Pennsylvania is now a main site of action in the international chess game that pits the Catholic Church against advocates for the victims of sexual abuse.
This fall, the Archdiocese of Philadelphia was just breaking free from fallout of a vast abuse scandal when the high-profile abuse scandal broke at Penn State University, adding new urgency to lawmaker efforts to reform state statutes of limitations in order to give victims more time to file civil claims against abusers. Those efforts will undoubtedly garner great support among citizens but they will also surely meet savvy well-managed resistance from the Church under new Philadelphia Archbishop Charles Chaput, who orchestrated successful opposition to similar efforts in Colorado as Archbishop of Denver over the past half decade.
In the mid-2000s, when shamed archdioceses around the country had come to accept so-called window legislation and paid out tens and hundreds of millions of dollars in settlements to adults who with the new laws were able to pursue justice for crimes visited upon them as children, Chaput almost single-handedly changed the course of the Church in America. He went all out to defeat similar bills in 2006 and 2008 in Colorado, setting the bar in 2006 when he directly appealed to the public and spent hundreds of thousands of dollars on PR and political lobbying professionals.
People in pin-striped suits hired by the Colorado Catholic Conference leaked stories to sympathetic reporters and pressed hard on Catholic lawmakers to make the case for Chaput at the capitol. The archbishop gave interviews and wrote op-eds. He sent a formal letter opposing the legislation to be read by pastors during services throughout the archdiocese, a rare act, and had 25,000 postcards printed up for parishioners to fill out at mass and mail to lawmakers.

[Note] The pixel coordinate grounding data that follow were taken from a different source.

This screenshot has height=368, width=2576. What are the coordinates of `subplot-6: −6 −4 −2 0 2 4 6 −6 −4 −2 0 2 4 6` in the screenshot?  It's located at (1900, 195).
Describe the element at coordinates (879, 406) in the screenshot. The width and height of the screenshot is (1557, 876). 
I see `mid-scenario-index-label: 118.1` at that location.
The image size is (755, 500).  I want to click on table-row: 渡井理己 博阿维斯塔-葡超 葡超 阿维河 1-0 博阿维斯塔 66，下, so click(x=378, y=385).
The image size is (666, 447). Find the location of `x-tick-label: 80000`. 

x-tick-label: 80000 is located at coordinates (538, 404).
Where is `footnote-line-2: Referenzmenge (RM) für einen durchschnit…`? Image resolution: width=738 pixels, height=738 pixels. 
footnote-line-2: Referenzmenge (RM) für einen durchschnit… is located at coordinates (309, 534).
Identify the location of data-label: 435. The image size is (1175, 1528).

Chaput also launched a campaign targeting the state’s public schools, producing a list of public school teachers who had been charged with sex abuse and arguing that public schools not Catholic schools were the real site of criminal danger.
Chaput proved a master at hardball politics. His campaign was full of stretched facts and false equivalencies. Opponents outraged at his McCarthy style list of public school abusers, for example, pointed out that the public school criminals had been charged and tried but that their Catholic counterparts faced no such accountability. On the contrary, in parishes around the world, they had been shuttled away, accusations and evidence of crimes buried by Church authorities, which was the main reason advocates for victims were making the case for extending statutes of limitations. They also pointed out that public institutions were subject to open records laws that would prevent the kind of transparency dodging Church officials had engaged in for decades.
As Jeremy Roebuck reported this past August for the Pueblo Chieftan in a piece comprehensively revisiting the battle, Church lobbyists eventually “persuaded Colorado lawmakers to alter the bill to subject government groups to the same $700,000 damages limit that private institutions would now face. In so doing, the bill’s backers unwittingly opened the door to its demise…
“Teachers’ unions, lobbyists for local governments, and insurance companies soon joined the fight. And with mounting opposition from the capital’s most powerful interest groups, the bill that had sailed through committee months earlier suddenly was resoundingly voted down.”
The new sex-abuse legislation in Philadelphia is being proposed by Republican Rep Dennis O’Brien and Democratic Rep Louise Bishop, both members of the House Children and Youth Committee. The legislation will extend statutes of limitations and make it illegal for witnesses of abuse not to report what they have seen directly to law enforcement authorities.
In interviews since his transfer this summer, Chaput has said he doesn’t know why the Pope chose him to lead the flock in Philadelphia. Lawmakers there may soon come to think they know the answer based on practical experience.